Of course this question can’t be simply answered as it is tied to a variety of related questions, like:

  1. How big a community does a product need to be viable?
  2. How many sites are using the product?
  3. How clean is the code? and on and on…
I guess what I found somewhat more bothersome about the IR+ presentation was this: I’ve long followed what the University of Rochester does, because they are some very innovative thinkers and some of the features and reasons they gave for developing IR+ were features I’d seen them implement in the open source repository product they were previously using; DSpace. In fact, the presenter said at one point “we had so modified DSpace that it no longer looked or behaved like DSpace..” I found that remark particularly interesting given that sharing the developments done to OSS code is certainly part of the OSS model. If they did submit the code (and I don’t know that they did or didn’t), one has to wonder if their changes weren’t committed to the main trunk, or if they were, if they weren’t adopted by others? Would that mean their needs were so unique and specialized that they weren’t shared by other institutions? If they elected not to share all their developments with the DSpace , why not? (This Facebook post makes a similar point).

The questions can keep mounting, but I think there is a larger and more important issue at stake here. Again in his remarks at CNI, Cliff used a phrase that I'm going to borrow here: “redundant and poorly coordinated investments.” It captures, at a high level, the need for administrators, be they in the library or on the campus, to ask these questions when considering investments in open or community source to determine if their project/product addresses a need:

  1. Is there a product (proprietary or otherwise) that can substantially address the needs being expressed and, if so, has a full and accurate cost comparison of those options been prepared? The questions should be extended to ask: if the proprietary solution was put into place and thus into production more quickly, would the time savings realized by so doing result in the ability to invest in other OSS projects that would offer a greater return on the investment because they’re meeting new end-user needs through new and possibly innovative feature sets?

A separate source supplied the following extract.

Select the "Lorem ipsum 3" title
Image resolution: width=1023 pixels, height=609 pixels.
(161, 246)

  2. When the needs of one institution are found to be totally unique, is it an indication of innovation or lack of focus? When we encounter these situations are we taking the time to ask if is a call for a revised workflow, a new best-practice, or is it something truly unique and that clearly adds value?
  3. Is it possible for academic librarians to agree to establish a criterion for OSS projects that says, if an OSS concept proposal can’t enlist “x” people in its community within “x” time, it should not be undertaken and that no code should be developed until such a milestone can be achieved?

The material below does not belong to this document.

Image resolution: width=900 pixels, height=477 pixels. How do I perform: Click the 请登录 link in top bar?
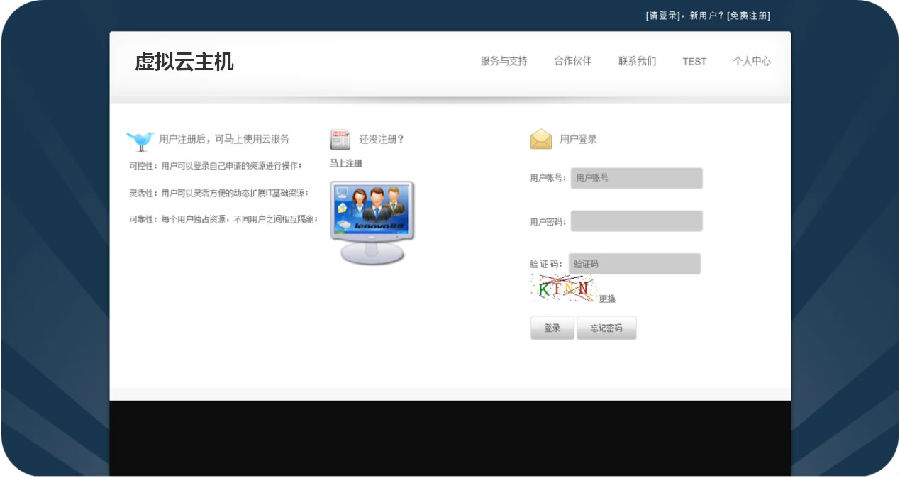click(x=663, y=16)
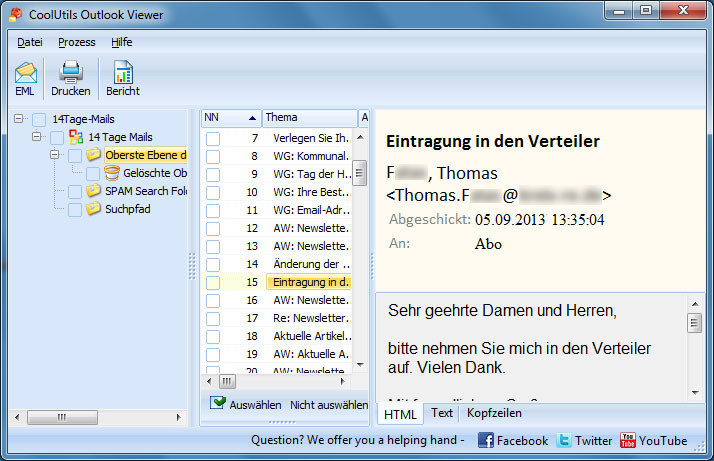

  4. Finally, we should always be asking how any OSS project contributes to the larger agenda of the institution. Is it supporting the mission, goals and objectives as defined by the administration? If not, why are we doing it? If it does, be sure to understand how it will not only support those things, but be self-sustaining in doing so.
I’ve long been an advocate in this blog that librarianship is in need of a clear definition of the future of the profession and to examine how technology (open source or proprietary) will move that definition to fruition and, at the same time, leverage librarianship. We have scarce resources and large needs. I think we all need to make sure we wisely balance innovation and focus.